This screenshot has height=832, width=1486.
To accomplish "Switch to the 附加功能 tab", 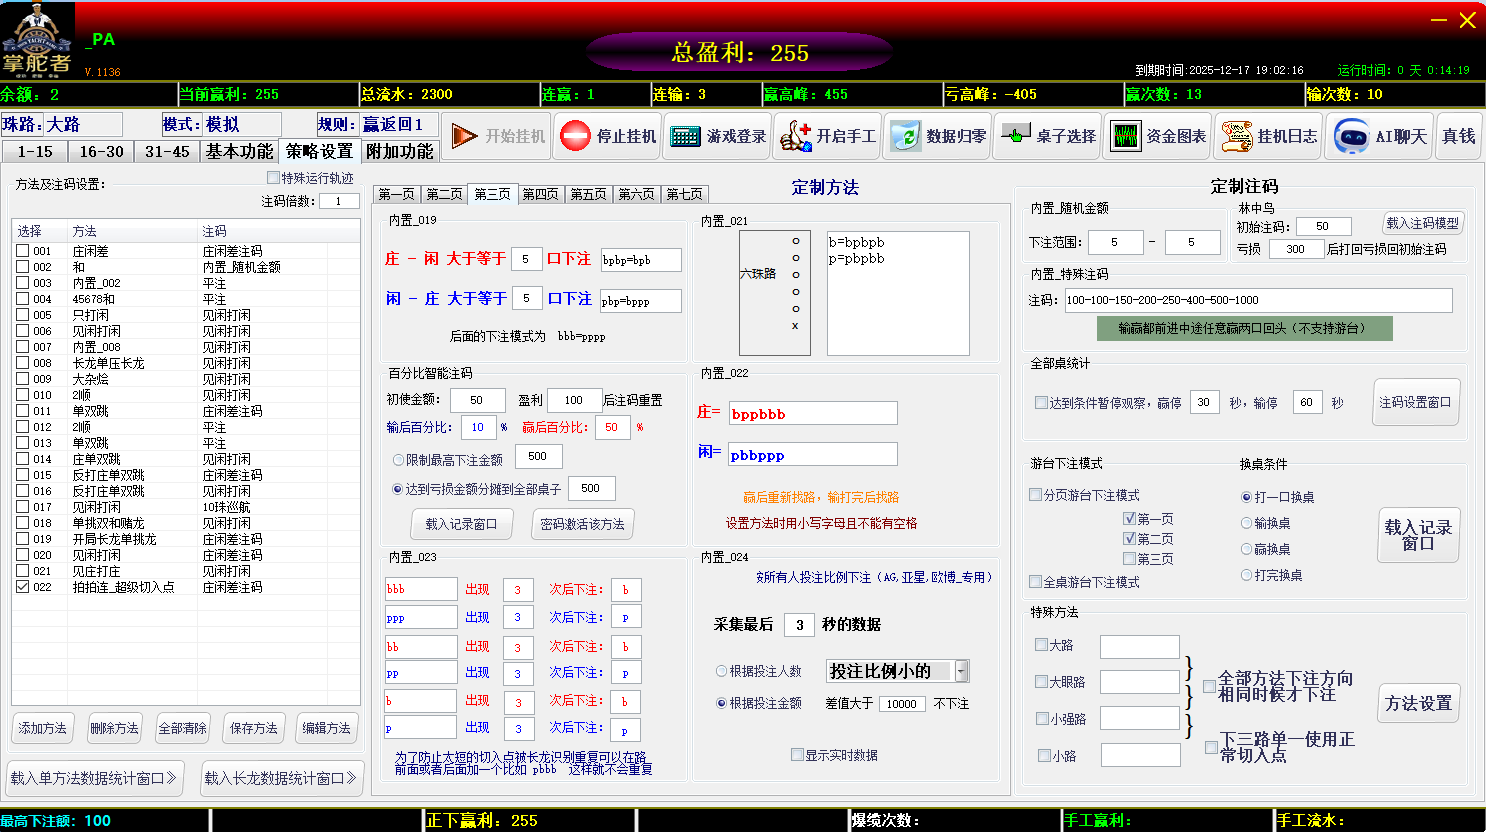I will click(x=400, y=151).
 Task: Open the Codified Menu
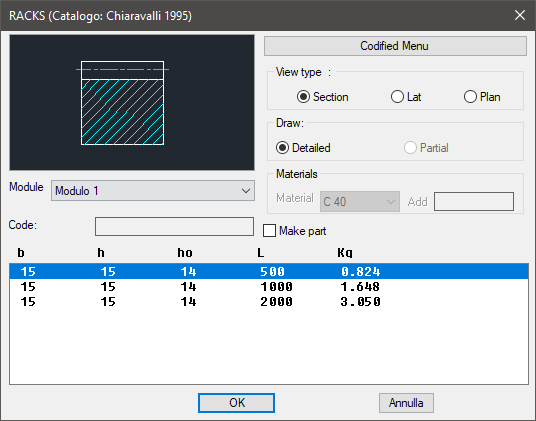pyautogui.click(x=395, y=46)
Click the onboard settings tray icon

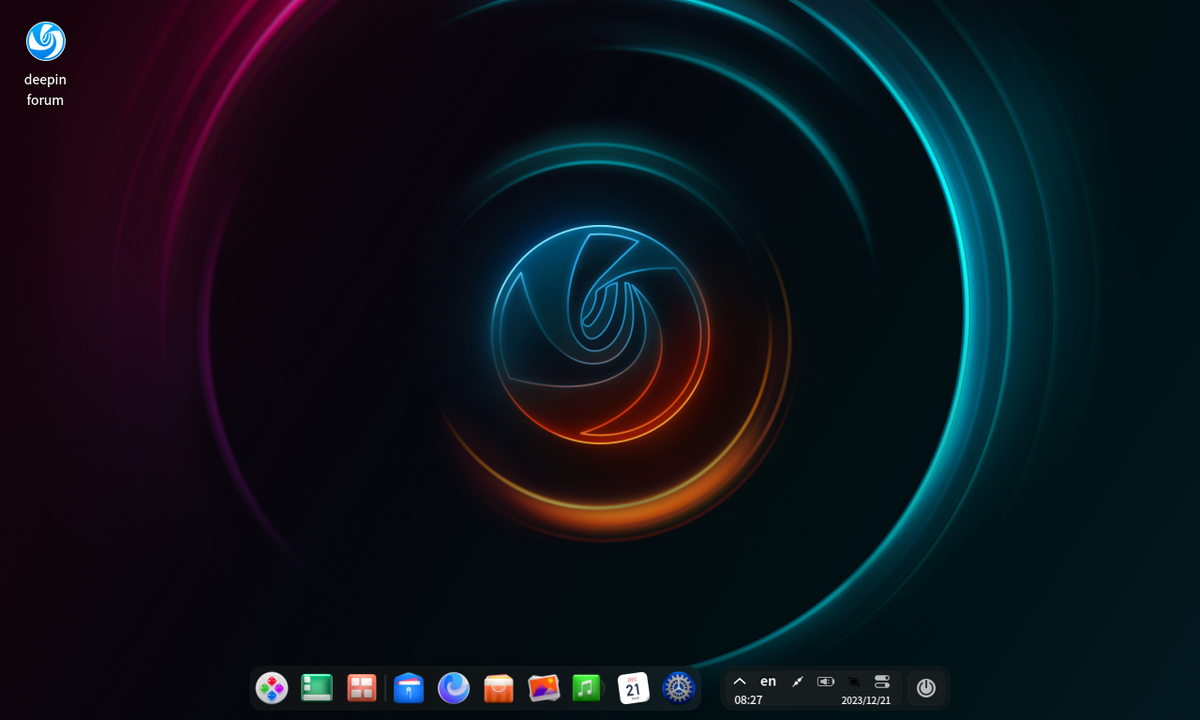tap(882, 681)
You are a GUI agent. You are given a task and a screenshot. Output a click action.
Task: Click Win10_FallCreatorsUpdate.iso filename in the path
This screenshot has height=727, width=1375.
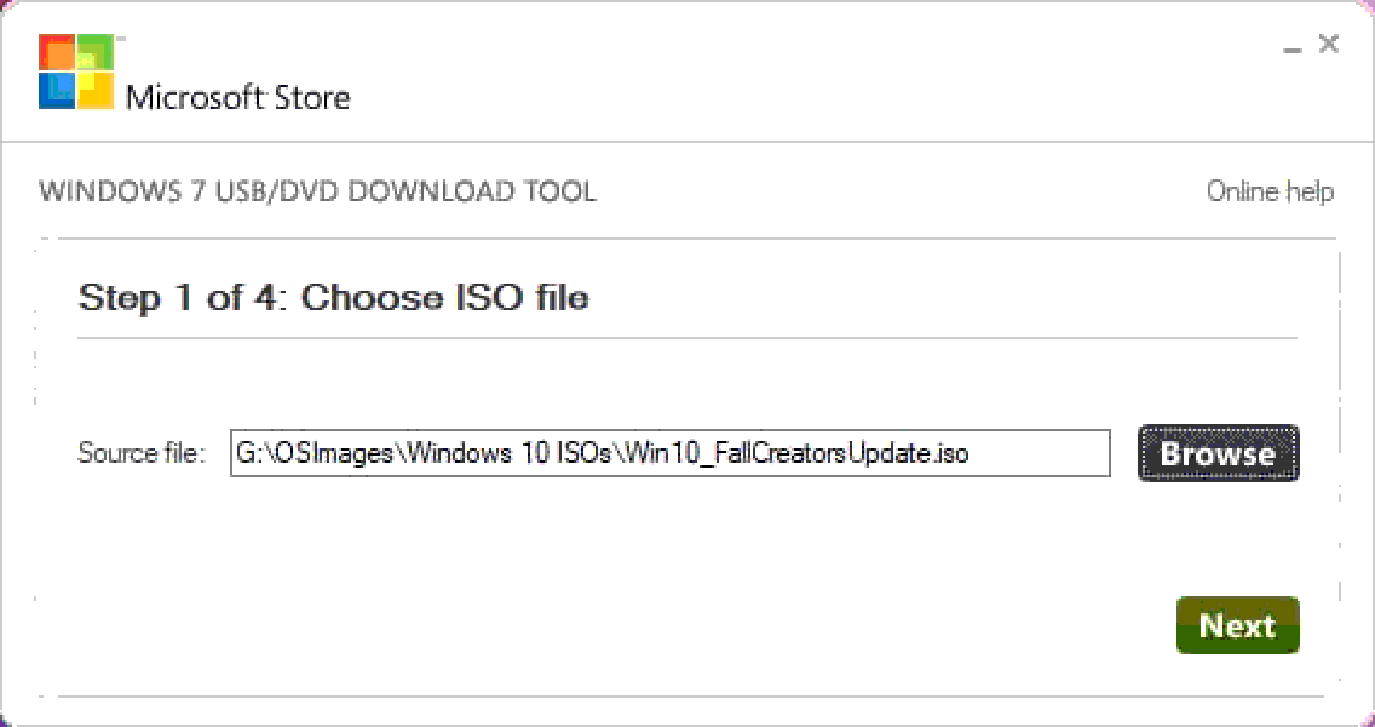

※ ※ ※

YOUR INSTRUCTIONS =
Begin at the line that has "You are a GUI" and continue through the end of the items. Rewrite those lines with "screenshot" changed to "screen image" and everything else left as is, and omit the pictures.

RESULT FOR THIS EXERCISE =
You are a GUI agent. You are given a task and a screen image. Output a click action.
Task: Click Win10_FallCreatorsUpdate.iso filename in the path
This screen image has height=727, width=1375.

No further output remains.